__The input__.
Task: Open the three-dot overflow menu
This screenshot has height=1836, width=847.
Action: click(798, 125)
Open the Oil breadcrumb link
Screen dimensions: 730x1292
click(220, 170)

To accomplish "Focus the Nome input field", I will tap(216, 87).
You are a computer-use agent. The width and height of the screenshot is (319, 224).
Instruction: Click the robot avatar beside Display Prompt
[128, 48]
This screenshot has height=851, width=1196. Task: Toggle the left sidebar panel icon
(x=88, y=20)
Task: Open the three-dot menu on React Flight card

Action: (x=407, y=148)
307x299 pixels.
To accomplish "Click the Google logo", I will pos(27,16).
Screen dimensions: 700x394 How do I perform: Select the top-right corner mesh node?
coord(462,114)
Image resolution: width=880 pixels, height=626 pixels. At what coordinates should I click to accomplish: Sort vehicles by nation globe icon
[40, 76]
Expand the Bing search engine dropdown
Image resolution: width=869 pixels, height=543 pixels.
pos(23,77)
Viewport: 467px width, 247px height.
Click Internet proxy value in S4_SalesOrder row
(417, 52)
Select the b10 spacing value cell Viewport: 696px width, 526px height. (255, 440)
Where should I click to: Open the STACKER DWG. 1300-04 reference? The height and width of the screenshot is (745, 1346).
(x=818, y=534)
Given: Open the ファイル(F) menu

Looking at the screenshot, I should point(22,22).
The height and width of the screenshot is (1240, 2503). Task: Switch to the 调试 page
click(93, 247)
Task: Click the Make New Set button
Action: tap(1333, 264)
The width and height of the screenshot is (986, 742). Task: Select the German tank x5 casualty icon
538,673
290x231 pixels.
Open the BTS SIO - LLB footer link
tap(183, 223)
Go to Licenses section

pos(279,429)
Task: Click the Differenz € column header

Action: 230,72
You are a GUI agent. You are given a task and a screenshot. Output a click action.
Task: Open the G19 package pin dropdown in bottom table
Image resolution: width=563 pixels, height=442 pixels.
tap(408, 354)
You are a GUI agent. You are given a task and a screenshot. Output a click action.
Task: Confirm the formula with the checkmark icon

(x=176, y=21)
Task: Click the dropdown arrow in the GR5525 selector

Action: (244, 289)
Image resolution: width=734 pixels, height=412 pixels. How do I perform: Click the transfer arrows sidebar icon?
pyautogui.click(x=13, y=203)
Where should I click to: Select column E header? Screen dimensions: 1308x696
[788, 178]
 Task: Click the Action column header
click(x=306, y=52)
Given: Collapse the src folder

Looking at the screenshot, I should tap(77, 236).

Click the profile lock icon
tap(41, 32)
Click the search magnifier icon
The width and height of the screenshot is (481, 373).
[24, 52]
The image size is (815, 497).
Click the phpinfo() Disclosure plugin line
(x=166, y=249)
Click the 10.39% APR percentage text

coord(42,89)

__Task brief__.
Starting at the line that contains "Viewport: 467px width, 247px height.", repeat the records word for word, ending with the line that contains "pyautogui.click(x=13, y=203)".

__Answer to this task__.
Viewport: 467px width, 247px height.
Click Internet proxy value in S4_SalesOrder row
(417, 52)
Select the b10 spacing value cell Viewport: 696px width, 526px height. (255, 440)
Where should I click to: Open the STACKER DWG. 1300-04 reference? The height and width of the screenshot is (745, 1346).
(x=818, y=534)
Given: Open the ファイル(F) menu

Looking at the screenshot, I should point(22,22).
The height and width of the screenshot is (1240, 2503). Task: Switch to the 调试 page
click(93, 247)
Task: Click the Make New Set button
Action: tap(1333, 264)
The width and height of the screenshot is (986, 742). Task: Select the German tank x5 casualty icon
538,673
290x231 pixels.
Open the BTS SIO - LLB footer link
tap(183, 223)
Go to Licenses section

pos(279,429)
Task: Click the Differenz € column header

Action: 230,72
You are a GUI agent. You are given a task and a screenshot. Output a click action.
Task: Open the G19 package pin dropdown in bottom table
Image resolution: width=563 pixels, height=442 pixels.
tap(408, 354)
You are a GUI agent. You are given a task and a screenshot. Output a click action.
Task: Confirm the formula with the checkmark icon

(x=176, y=21)
Task: Click the dropdown arrow in the GR5525 selector

Action: (244, 289)
Image resolution: width=734 pixels, height=412 pixels. How do I perform: Click the transfer arrows sidebar icon?
pyautogui.click(x=13, y=203)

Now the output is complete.